Johnny Silverhand plays his guitar on stage.

Screenshot: CD Projekt Red / Kotaku

When Johnny says into the mic, “I’m right here to say goodbye,” it jogged my memory of the final present I performed earlier than quitting tour life. And simply as that night time ended violently for Johnny, so did my very own closing present throughout that chapter. Full of rage concerning the music business and my place in it, I threw my guitar towards the wall and give up the band just a few quick days later.

My departure meant the dying of the band, an costly, formidable mission. “So you’re simply going to fucking burn this all down?” a bandmate requested me after I give up. Yeah. Like the Arasaka Towers, I did.

But in 2020 these recollections had been almost 4 years previous. I had come out as a girl, prepared to begin medical transition, and was dwelling my life anew. And like Johnny glitching himself into existence to hang-out V, so did my former life bedevil me. For the primary 12 months and a half of transition it was a trial to even contact a guitar. To achieve this would simply summon my very own Johnny Silverhand, interrupting me and fucking with my sense of actuality and id. And like V, I had a option to make.

V takes pills to make Johnny Silverhand go away.

Screenshot: CD Projekt Red / Kotaku

Been good to know ya

Cyberpunk 2077’s narrative was typically fantastical sufficient that I might separate it from my very own life and simply eat it as a bit of science-fiction media. But each interplay with Johnny Silverhand made it too laborious to disregard the plain query I’d been wrestling with and would proceed to wrestle with: Do I select hostility or grace when confronted with features of my life that make me uncomfortable? Do I study to make peace with this undesirable “different” self, or do I inform him to fuck off? Do I give in and simply let this different id take the wheel? Or do I simply eat tablets, take blockers, and see what occurs?
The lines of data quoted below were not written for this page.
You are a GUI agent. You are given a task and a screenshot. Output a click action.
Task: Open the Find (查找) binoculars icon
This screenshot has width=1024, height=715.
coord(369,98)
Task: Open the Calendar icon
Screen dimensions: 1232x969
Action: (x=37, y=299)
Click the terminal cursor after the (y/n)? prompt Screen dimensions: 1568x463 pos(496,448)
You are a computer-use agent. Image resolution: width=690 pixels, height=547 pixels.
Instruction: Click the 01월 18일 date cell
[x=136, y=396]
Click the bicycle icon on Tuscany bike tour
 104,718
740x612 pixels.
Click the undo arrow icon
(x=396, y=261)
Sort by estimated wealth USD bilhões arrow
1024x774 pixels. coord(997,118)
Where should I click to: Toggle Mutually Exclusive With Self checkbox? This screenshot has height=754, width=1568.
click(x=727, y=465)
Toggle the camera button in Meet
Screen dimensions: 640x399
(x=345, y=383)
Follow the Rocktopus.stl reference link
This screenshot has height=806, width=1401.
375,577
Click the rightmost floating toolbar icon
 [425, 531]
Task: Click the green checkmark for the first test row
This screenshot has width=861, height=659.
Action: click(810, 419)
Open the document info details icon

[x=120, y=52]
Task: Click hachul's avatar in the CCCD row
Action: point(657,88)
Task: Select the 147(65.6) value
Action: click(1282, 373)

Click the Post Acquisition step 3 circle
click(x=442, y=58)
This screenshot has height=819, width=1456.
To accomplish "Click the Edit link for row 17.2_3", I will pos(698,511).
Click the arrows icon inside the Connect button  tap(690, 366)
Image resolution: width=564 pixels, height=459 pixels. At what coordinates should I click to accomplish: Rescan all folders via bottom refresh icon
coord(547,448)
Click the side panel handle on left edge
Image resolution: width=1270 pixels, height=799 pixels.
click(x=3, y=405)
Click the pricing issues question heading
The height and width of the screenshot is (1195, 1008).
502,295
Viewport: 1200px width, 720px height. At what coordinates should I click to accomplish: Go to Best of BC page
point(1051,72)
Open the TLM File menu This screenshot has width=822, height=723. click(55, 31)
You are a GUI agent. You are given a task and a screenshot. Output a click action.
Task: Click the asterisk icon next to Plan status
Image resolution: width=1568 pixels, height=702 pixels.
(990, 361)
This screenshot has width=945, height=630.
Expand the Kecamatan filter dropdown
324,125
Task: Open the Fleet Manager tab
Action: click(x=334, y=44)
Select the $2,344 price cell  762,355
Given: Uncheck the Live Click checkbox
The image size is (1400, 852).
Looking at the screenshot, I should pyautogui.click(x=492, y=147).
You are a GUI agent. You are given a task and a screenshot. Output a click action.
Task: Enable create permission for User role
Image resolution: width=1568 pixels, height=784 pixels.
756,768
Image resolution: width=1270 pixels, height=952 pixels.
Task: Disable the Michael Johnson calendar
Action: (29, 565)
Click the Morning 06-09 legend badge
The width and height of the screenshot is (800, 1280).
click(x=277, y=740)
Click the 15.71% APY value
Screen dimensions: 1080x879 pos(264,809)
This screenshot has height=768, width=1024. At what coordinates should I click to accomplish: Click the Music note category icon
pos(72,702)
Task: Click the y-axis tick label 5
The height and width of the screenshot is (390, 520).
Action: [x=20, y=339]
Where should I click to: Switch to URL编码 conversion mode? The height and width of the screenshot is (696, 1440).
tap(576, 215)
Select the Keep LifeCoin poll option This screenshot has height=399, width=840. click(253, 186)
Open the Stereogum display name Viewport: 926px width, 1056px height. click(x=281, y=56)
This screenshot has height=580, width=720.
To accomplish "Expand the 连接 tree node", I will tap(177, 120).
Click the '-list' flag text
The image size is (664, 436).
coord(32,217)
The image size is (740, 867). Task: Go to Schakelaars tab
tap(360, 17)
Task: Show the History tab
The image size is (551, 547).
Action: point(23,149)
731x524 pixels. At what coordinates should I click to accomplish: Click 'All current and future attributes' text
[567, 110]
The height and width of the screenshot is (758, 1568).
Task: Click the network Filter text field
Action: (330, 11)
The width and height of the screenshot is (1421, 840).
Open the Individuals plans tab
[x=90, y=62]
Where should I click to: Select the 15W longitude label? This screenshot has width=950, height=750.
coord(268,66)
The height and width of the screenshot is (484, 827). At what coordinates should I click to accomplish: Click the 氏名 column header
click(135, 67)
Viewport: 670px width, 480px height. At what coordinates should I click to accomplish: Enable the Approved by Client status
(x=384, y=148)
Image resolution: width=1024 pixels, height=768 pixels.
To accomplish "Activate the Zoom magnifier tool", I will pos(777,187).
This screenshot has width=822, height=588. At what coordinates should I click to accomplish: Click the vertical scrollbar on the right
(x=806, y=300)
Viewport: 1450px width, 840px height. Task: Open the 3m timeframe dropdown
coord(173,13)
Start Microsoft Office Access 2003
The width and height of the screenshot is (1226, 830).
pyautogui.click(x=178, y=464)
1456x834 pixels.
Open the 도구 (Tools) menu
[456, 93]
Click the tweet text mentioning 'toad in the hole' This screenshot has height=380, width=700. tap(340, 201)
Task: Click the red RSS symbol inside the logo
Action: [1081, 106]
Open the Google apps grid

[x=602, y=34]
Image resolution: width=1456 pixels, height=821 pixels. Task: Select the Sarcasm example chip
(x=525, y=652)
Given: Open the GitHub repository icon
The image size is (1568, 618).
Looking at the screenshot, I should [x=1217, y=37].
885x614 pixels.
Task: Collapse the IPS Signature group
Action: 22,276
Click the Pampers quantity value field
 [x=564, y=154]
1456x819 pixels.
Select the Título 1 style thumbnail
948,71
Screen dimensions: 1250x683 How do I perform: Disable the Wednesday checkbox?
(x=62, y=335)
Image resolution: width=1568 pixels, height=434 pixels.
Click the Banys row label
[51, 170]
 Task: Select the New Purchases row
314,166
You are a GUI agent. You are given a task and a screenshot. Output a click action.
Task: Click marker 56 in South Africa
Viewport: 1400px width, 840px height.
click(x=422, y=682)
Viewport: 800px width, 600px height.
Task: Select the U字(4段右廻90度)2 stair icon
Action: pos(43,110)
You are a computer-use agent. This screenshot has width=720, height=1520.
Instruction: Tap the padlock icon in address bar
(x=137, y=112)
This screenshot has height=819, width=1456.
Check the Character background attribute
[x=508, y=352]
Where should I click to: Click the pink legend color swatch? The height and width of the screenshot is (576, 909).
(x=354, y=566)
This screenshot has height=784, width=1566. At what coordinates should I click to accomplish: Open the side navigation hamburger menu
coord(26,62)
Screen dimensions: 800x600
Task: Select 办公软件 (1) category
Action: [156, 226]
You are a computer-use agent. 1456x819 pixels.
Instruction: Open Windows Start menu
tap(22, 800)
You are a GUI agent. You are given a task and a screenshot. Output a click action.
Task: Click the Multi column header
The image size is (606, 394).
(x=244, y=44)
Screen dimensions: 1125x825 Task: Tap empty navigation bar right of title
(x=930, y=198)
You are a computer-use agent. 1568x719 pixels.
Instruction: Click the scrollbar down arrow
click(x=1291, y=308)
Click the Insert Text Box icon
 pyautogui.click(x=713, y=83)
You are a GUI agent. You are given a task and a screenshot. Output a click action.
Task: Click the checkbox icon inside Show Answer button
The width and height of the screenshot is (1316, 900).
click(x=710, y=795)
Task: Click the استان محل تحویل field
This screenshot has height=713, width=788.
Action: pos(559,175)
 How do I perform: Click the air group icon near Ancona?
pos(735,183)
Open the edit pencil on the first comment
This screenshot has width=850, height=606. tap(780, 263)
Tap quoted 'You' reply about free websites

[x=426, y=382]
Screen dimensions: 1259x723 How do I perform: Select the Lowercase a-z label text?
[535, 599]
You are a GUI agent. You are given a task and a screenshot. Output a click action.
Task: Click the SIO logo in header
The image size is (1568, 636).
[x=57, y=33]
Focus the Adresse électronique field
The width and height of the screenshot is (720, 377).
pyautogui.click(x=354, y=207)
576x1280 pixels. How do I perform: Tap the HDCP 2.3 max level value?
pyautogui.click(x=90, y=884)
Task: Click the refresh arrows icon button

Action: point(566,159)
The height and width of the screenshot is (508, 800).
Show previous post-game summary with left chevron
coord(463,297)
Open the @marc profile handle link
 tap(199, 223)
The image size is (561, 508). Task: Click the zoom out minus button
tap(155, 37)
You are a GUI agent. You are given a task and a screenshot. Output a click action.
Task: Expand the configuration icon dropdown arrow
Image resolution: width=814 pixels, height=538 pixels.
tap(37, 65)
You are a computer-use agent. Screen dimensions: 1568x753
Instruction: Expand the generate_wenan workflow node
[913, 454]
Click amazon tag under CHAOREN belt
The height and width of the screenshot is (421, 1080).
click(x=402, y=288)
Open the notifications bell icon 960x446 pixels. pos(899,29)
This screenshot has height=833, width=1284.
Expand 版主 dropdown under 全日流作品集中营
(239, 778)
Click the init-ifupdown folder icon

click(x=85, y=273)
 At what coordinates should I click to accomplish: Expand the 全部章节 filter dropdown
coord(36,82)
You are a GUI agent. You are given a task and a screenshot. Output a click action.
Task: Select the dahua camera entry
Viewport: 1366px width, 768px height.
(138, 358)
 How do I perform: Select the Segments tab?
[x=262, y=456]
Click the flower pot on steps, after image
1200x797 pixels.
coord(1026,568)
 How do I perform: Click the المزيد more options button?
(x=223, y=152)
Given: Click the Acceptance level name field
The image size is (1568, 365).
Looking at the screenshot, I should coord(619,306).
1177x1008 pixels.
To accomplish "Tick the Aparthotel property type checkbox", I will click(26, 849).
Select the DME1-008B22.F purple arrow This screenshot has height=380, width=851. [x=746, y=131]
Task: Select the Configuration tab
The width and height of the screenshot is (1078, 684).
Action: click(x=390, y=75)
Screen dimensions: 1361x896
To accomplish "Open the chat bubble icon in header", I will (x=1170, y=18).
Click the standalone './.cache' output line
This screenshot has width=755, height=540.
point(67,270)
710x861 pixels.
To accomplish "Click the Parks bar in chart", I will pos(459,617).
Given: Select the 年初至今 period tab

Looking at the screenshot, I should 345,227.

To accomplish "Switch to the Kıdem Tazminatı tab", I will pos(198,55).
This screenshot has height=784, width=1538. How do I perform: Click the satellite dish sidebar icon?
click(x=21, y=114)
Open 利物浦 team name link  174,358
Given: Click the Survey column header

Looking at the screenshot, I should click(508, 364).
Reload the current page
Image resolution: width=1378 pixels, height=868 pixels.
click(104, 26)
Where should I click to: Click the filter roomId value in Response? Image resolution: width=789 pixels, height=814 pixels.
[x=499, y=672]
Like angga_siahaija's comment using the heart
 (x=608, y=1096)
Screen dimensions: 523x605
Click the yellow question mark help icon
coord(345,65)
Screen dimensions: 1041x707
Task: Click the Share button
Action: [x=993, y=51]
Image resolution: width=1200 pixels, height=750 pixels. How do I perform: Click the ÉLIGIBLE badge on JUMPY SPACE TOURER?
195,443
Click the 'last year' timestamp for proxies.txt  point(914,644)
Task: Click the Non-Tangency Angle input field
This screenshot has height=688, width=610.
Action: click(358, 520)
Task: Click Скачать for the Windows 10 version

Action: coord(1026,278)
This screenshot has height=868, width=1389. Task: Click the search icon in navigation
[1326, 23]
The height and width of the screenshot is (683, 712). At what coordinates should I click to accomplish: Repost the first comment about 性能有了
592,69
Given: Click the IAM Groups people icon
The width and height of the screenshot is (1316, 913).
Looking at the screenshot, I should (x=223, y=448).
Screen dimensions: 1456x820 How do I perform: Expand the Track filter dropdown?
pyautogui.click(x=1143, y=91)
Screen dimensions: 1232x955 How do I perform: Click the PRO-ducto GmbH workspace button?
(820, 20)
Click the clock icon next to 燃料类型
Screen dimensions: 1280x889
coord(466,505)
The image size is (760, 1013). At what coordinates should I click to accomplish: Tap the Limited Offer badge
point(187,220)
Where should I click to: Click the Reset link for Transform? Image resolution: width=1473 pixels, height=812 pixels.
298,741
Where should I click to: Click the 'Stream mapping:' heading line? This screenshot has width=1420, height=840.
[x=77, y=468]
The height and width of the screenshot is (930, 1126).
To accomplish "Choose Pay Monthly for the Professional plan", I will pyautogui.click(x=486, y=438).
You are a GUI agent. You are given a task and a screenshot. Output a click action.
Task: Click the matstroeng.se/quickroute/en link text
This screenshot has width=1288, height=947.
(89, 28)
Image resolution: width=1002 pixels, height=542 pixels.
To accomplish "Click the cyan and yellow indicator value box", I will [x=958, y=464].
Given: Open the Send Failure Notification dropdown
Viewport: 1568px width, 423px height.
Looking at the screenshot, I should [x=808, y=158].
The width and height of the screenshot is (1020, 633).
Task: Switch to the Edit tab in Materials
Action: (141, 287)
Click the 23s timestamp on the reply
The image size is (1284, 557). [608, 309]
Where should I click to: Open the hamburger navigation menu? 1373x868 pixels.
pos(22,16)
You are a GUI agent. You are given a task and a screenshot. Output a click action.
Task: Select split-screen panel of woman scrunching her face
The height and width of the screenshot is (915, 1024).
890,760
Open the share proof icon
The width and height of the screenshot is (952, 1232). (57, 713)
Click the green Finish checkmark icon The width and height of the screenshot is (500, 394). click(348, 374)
In that first Cyberpunk playthrough, I selected to let Johnny go off with Alt into the void of the online, the identical as how I selected to lastly let go of my previous self after years of making an attempt to make it work, of promising myself it’d be advantageous. V initially thought she might simply let him have her physique, till she realized she couldn’t. It’s laborious to look at that closing second with Johnny, the place she simply lets him go, falling away to an unsure future on her personal. I cry each time. But I needed to do it.

CD Projekt Red / Redacted

I made the identical alternative with my very own false assemble, the rockerboy I left behind.